These measurements were performed as described previously (18). The activity of cytochrome-c oxidase of electron transport chain (COX_ETC) is based on the decrease in absorbance of ferrocytochrome c due to its oxidation to ferricytochrome c by COX_ETC present in 10 μg of mitochondrial fraction in duplicate lysed with n-dodecyl-β-d-maltoside or recombinant enzyme. Net citrate synthase activities were estimated with a 96-well microplate reader (Bio-Rad) as per manufacturer's instructions (Sigma Chemical). The ratio of total COX_ETC to net citrate synthase activities is reported.

Immunohistochemistry.

This was performed as described previously (18) with commercial goat polyclonal antibodies for cytochrome-c oxidase III (Santa Cruz Biotechnology) as primary antibody and HRP-conjugated anti-goat IgG as secondary antibody (18). Negative control experiments were performed either by using γ-globulin as isotype control (Jackson Immunoresearch Laboratories) or by omission of primary antibody.

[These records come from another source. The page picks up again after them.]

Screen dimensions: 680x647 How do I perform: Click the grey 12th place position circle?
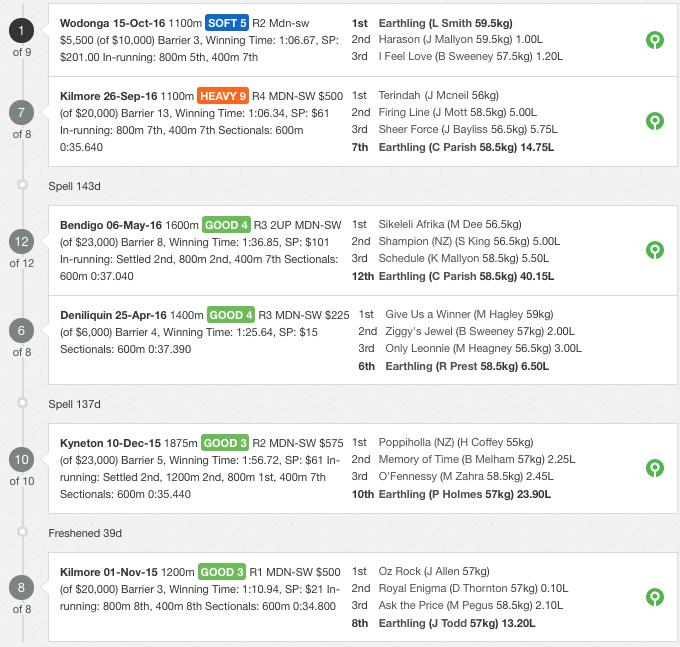click(x=22, y=241)
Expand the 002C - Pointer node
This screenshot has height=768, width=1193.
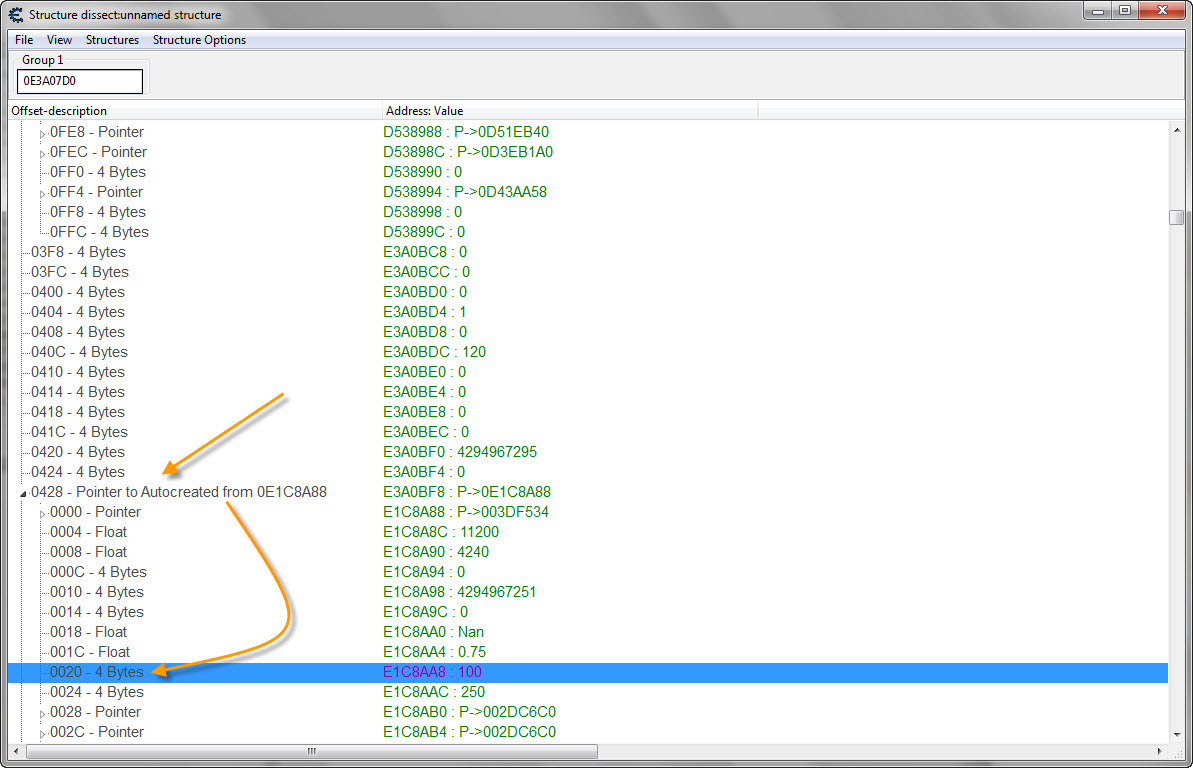[x=43, y=733]
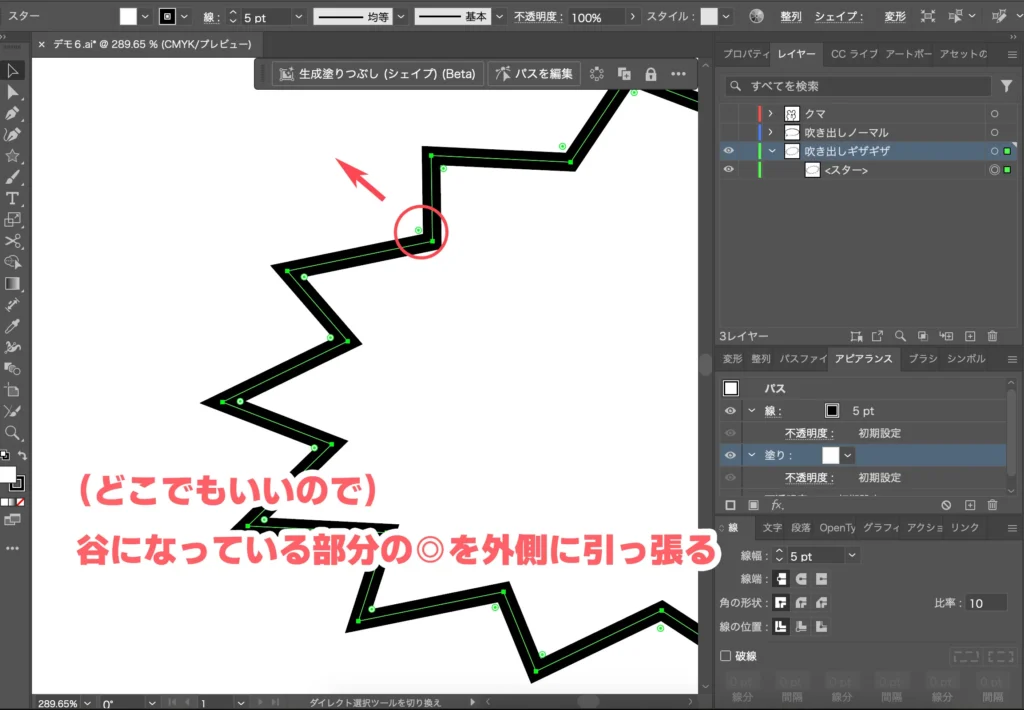
Task: Click the rounded corner icon under 角の形状
Action: (x=802, y=602)
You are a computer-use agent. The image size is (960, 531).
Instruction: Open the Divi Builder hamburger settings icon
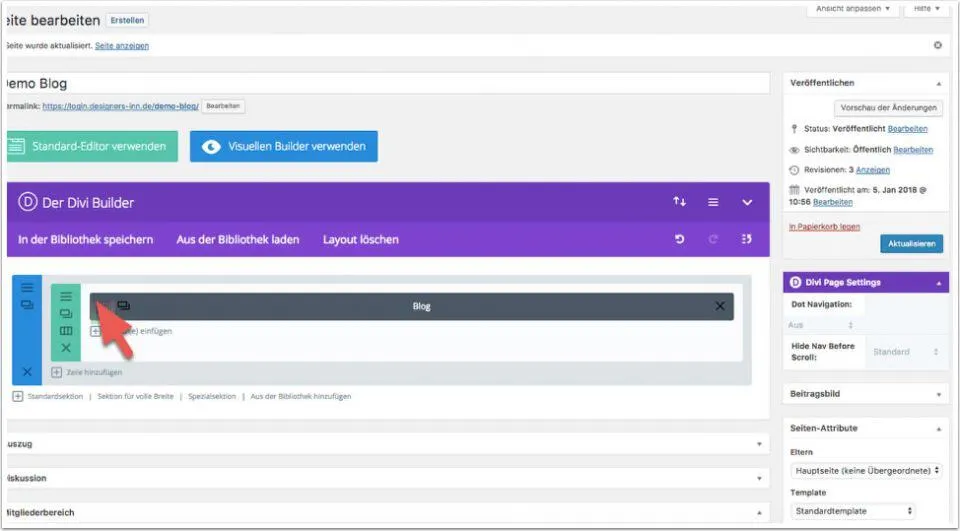(x=713, y=202)
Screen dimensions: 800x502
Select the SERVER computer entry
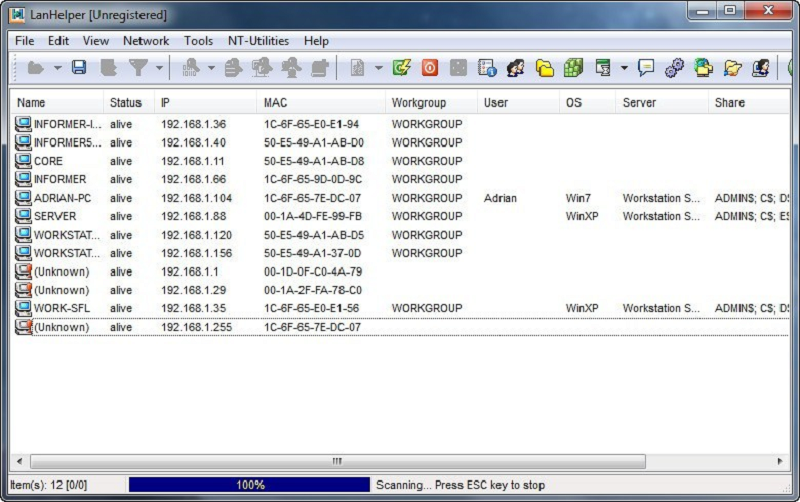point(55,216)
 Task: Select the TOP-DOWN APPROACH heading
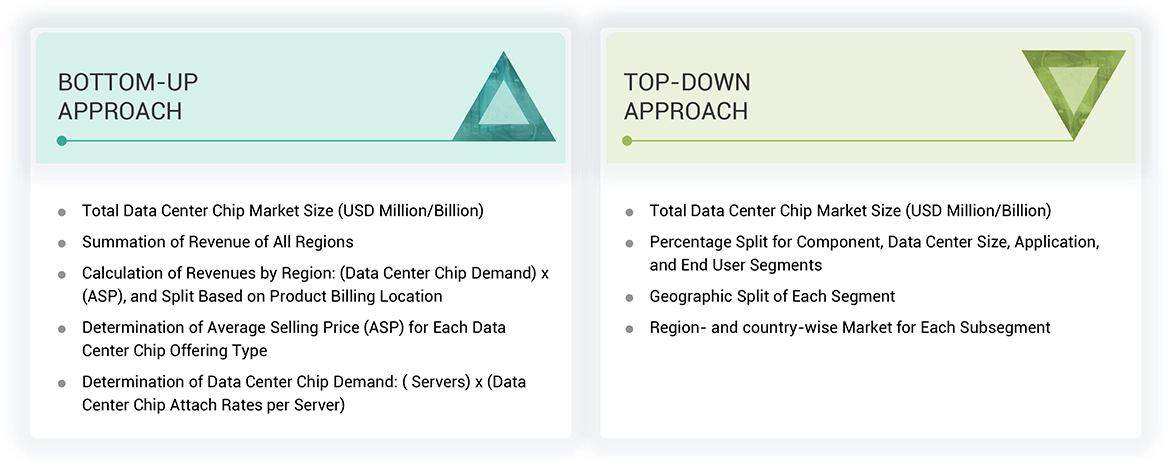(687, 97)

Measurement of cytochrome c in cytosol.

The levels of cytochrome c were measured in cytosolic fractions by ELISA as per manufacturer's instructions (R&D Systems). Briefly, 5 μg of Cyto protein per well in duplicate was used to measure cytochrome c with a rat/mouse cytochrome c enzyme immunoassay (EIA) kit.

Statistics.

Data are expressed as means ± SE. Since we conducted hypothesis-driven comparisons between selected groups, we used unpaired Student's t-test and statistical significance was set at P ≤ 0.05.

RESULTS

Vitamin E reduces airway hyperresponsiveness to methacholine.

In dose-titration experiments, Vit-E reduced AHR to MCh as shown in Fig. 1A. The optimal effective dose was found to be 15 IU/kg, so further experiments were performed with this dose unless otherwise specified. In verification experiments, OVA/OVA/Veh mice showed a dose-dependent increase in Penh and sRaw compared with Sham/PBS/Veh mice with MCh (Fig. 1, B and C). On the other hand, OVA/OVA/Veh mice showed a dose-dependent decrease in sGaw compared with Sham/PBS/Veh mice with MCh (Fig. 1D). These results indicate that the OVA/OVA/Veh mice had developed significant AHR. However, Vit-E treatment attenuated the increase of Penh and sRaw and decrease of sGaw (Fig. 1, B–D).

Fig. 1.

Vitamin E (Vit-E) treatment reduced airway hyperresponsiveness in asthmatic mice. A: in dose-titration experiments, partial concentration of methacholine required to increase baseline enhanced pause (Penh) to 200% (MCh PC₂₀₀ Penh) was determined in 6 groups of mice: Sham/PBS/Veh [PBS sensitized, PBS challenged, and orally administered 50% ethanol (vehicle, Veh)], OVA/OVA/Veh [ovalbumin (OVA) sensitized, OVA challenged, and orally administered vehicle], and OVA/OVA/Vit-E 5 IU, 10 IU, 15 IU, and 20 IU (OVA sensitized, OVA challenged, and orally administered 5, 10, 15 and 20 IU/kg of Vit-E). In verification experiments, % baseline Penh (B), specific airway resistance (sRaw; C), and specific airway conductance (sGaw; D), indicators of bronchoconstriction, were determined in 3 groups of mice: Sham/PBS/Veh, OVA/OVA/Veh, and OVA/OVA/Vit-E (15 IU/kg Vit-E). Each mouse was challenged with increasing concentrations of MCh (0–16 mg/ml), and final results for single-chamber plethysmography are expressed either in MCh PC₂₀₀ Penh or in % baseline Penh; double-chamber plethysmography results are expressed in % baseline sGaw and sRaw, respectively, while the PBS aerosol values are considered as baseline. Values are means ± SE of 3 independent experiments. *P < 0.05 vs. Sham/PBS/Veh; †P < 0.05 vs. OVA/OVA/Veh.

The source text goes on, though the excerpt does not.